The Advantage of np.insert() over np.append is that you can insert the new columns into custom indices.
import numpy as np
X = np.arange(20).reshape(10,2)
X = np.insert(X, [0,2], np.random.rand(X.shape[0]*2).reshape(-1,2)*10, axis=1)
'''
np.append or np.hstack expects the appended column to be the proper shape, that is N x 1. We can use np.zeros to create this zeros column (or np.ones to create a ones column) and append it to our original matrix (2D array).
def append_zeros(x):
zeros = np.zeros((len(x), 1)) # zeros column as 2D array
return np.hstack((x, zeros)) # append column
I add a new column with ones to a matrix array in this way:
Z = append([[1 for _ in range(0,len(Z))]], Z.T,0).T
Maybe it is not that efficient?
It can be done like this:
import numpy as np
# create a random matrix:
A = np.random.normal(size=(5,2))
# add a column of zeros to it:
print(np.hstack((A,np.zeros((A.shape[0],1)))))
In general, if A is an m*n matrix, and you need to add a column, you have to create an n*1 matrix of zeros, then use "hstack" to add the matrix of zeros to the right of the matrix A.
Similar to some of the other answers suggesting using numpy.hstack, but more readable:
import numpy as np
# declare 10 rows x 3 cols integer array of all 1s
arr = np.ones((10, 3), dtype=np.int64)
# get the number of rows in the original array (as if we didn't know it was 10 or it could be different in other cases)
numRows = arr.shape[0]
# declare the new array which will be the new column, integer array of all 0s so it's visually distinct from the original array
additionalColumn = np.zeros((numRows, 1), dtype=np.int64)
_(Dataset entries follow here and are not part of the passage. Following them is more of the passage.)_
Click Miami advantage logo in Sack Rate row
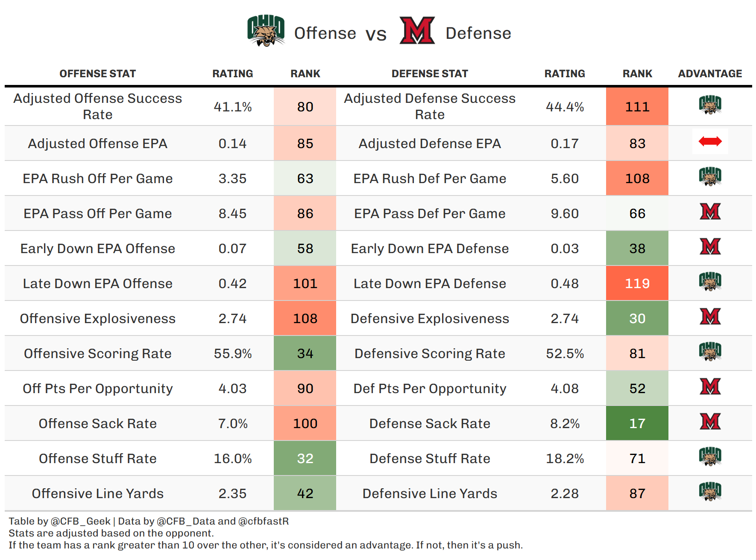This screenshot has height=560, width=756. click(x=710, y=422)
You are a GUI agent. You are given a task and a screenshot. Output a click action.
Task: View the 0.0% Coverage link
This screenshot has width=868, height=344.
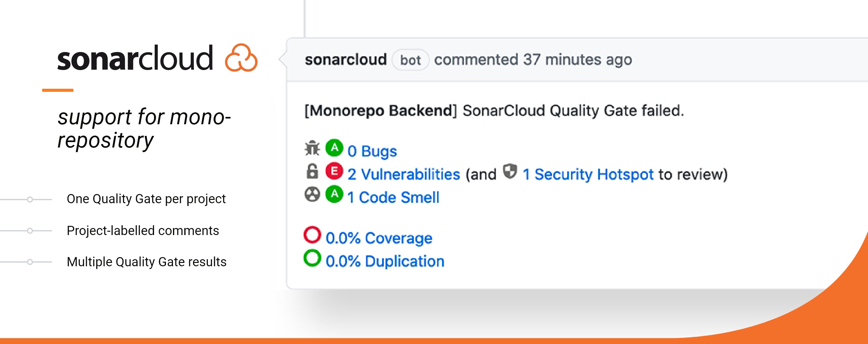379,238
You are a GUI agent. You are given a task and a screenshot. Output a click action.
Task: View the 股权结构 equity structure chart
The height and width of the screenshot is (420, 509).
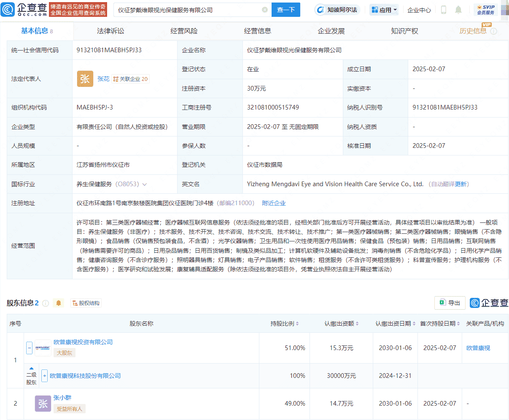coord(86,302)
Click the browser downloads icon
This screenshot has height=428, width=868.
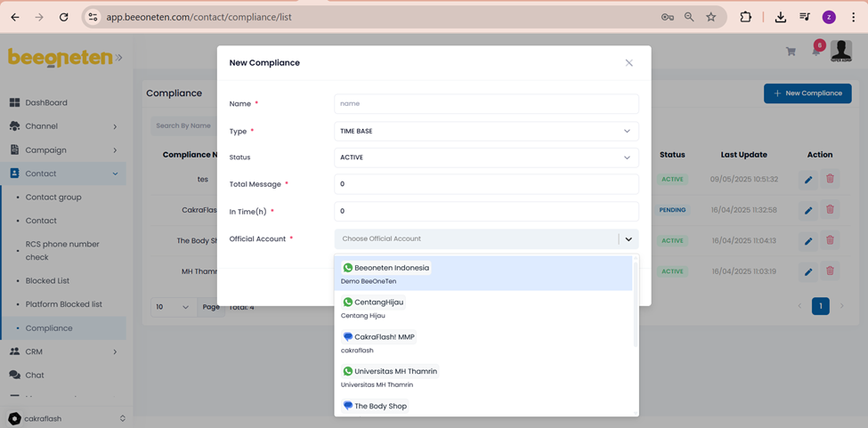pyautogui.click(x=780, y=17)
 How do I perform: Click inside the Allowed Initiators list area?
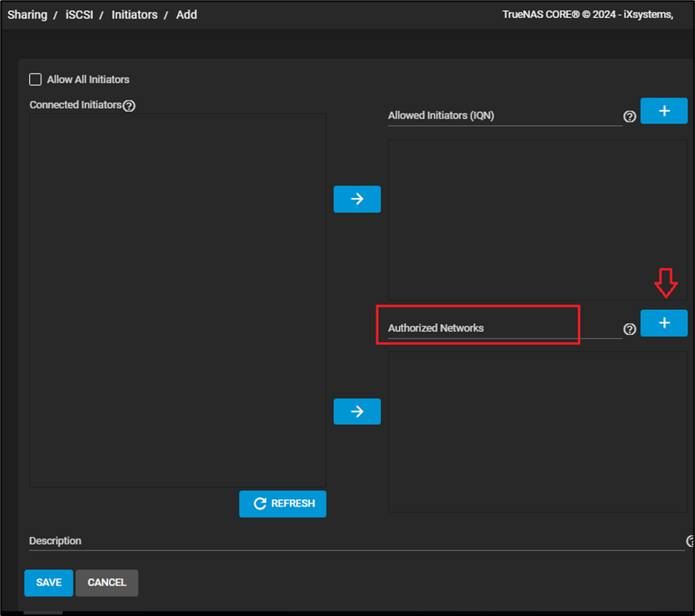(x=537, y=219)
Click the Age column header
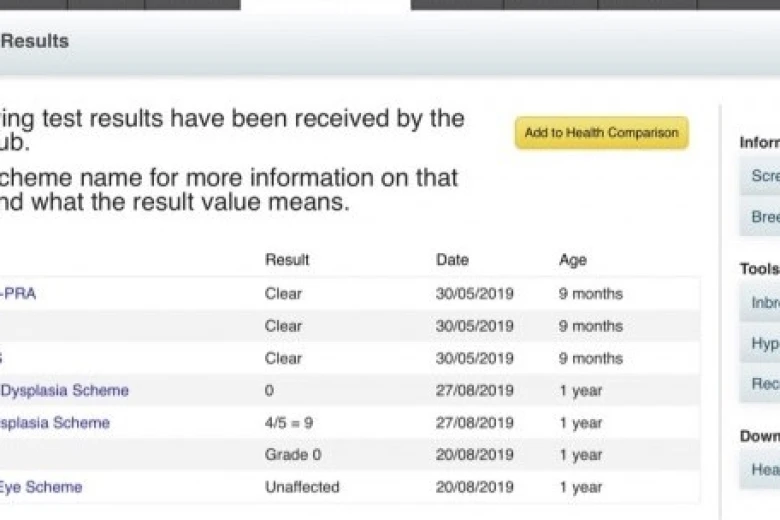This screenshot has width=780, height=520. pos(573,260)
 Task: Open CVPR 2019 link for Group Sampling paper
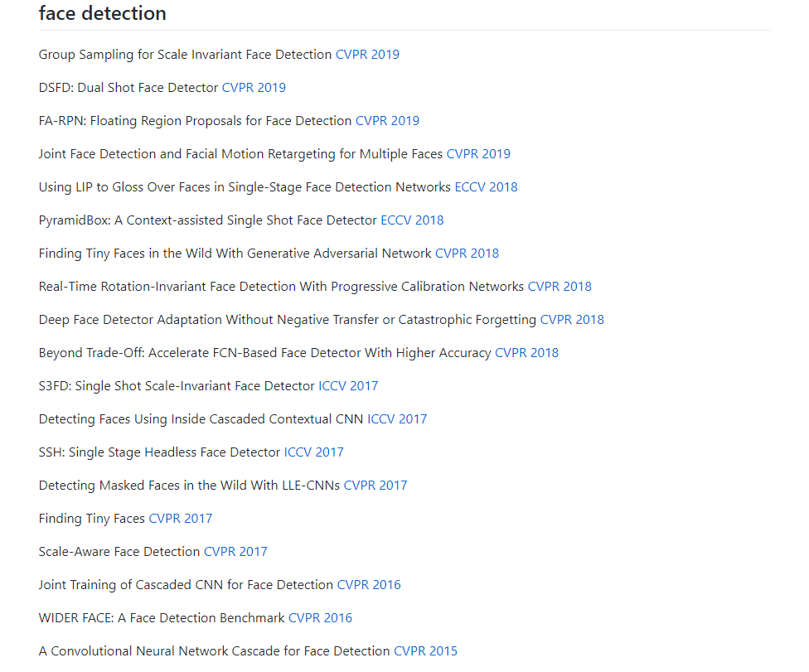tap(367, 55)
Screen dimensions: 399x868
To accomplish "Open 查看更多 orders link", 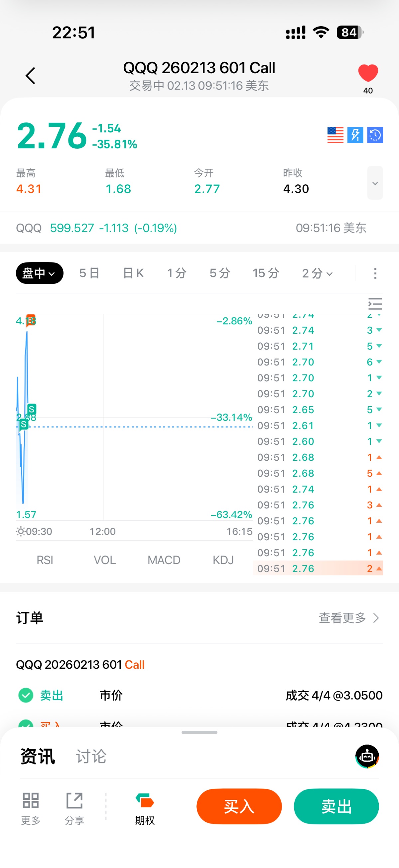I will coord(348,618).
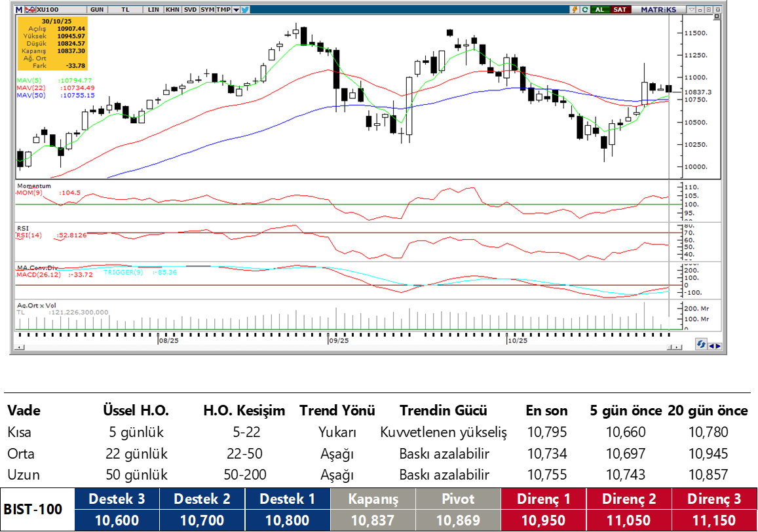Open the dropdown arrow next to TMP

coord(235,10)
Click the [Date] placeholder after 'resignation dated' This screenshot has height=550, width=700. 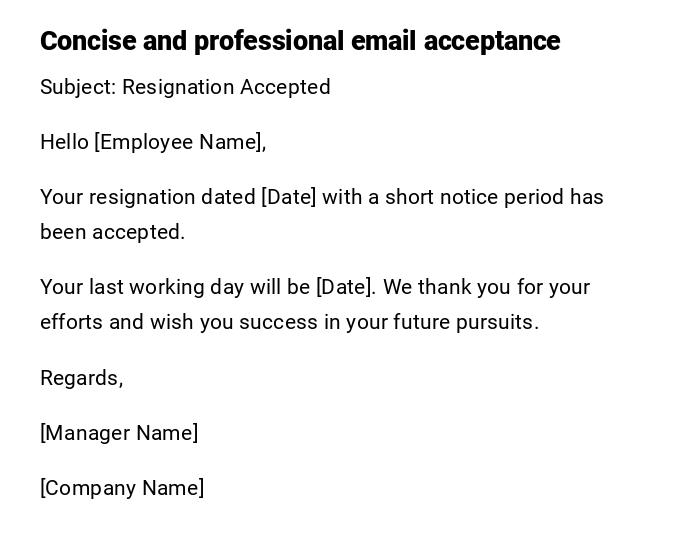point(288,197)
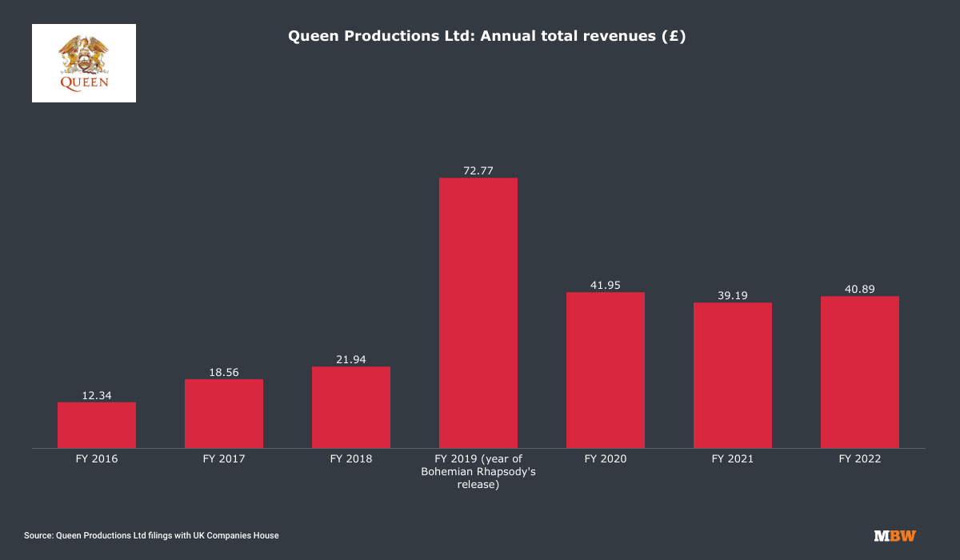Click the FY 2016 axis label
Image resolution: width=960 pixels, height=560 pixels.
pyautogui.click(x=97, y=459)
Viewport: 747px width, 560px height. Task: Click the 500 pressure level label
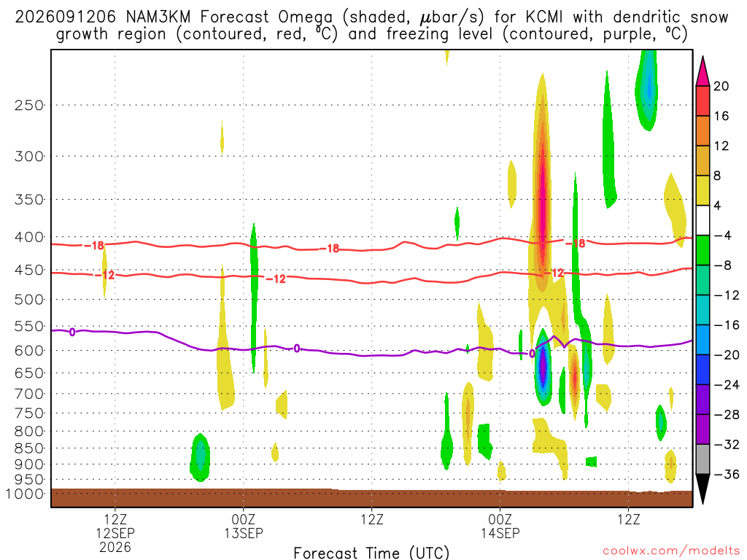[x=29, y=300]
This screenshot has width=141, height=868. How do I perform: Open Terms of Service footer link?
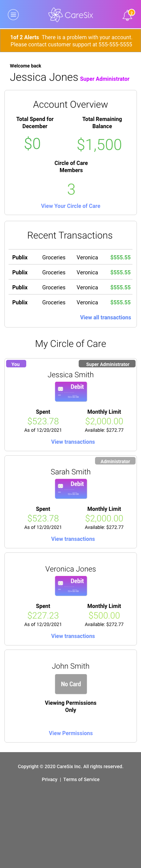[x=81, y=779]
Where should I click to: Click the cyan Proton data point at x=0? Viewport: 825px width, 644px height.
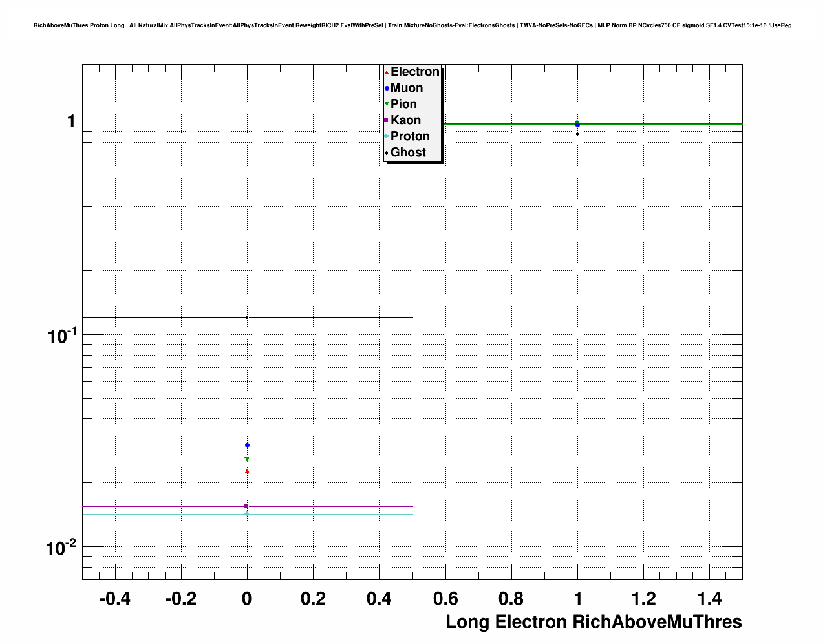[x=247, y=514]
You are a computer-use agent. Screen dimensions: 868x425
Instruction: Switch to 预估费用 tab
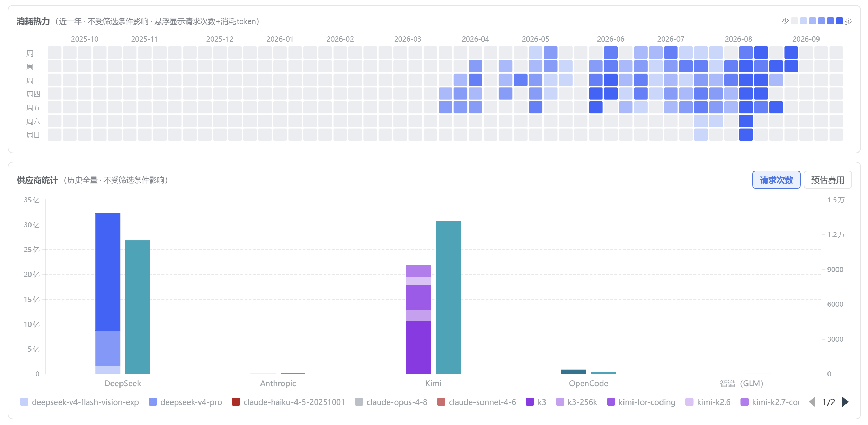(x=827, y=180)
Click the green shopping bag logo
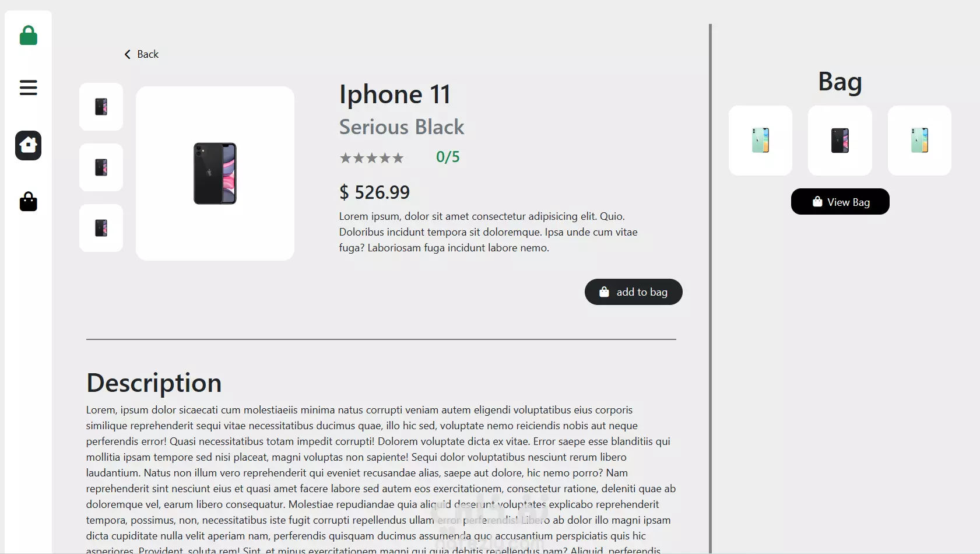 (28, 36)
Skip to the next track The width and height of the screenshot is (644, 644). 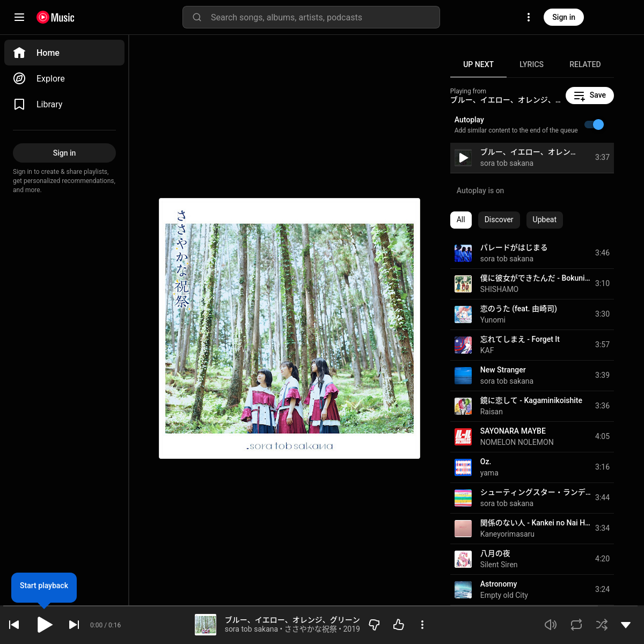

# use hstack to tack on the additionl column
result = np.hstack((arr, additionalColumn))
print(result)
result:
$ python3 scratchpad.py
[[1 1 1 0]
[1 1 1 0]
[1 1 1 0]
[1 1 1 0]
[1 1 1 0]
[1 1 1 0]
[1 1 1 0]
[1 1 1 0]
[1 1 1 0]
[1 1 1 0]]
Here's a shorter one-liner:
import numpy as np
data = np.random.rand(210, 8)
data = np.c_[data, np.zeros(len(data))]
Something that I use often to convert points to homogenous coordinates with np.ones instead.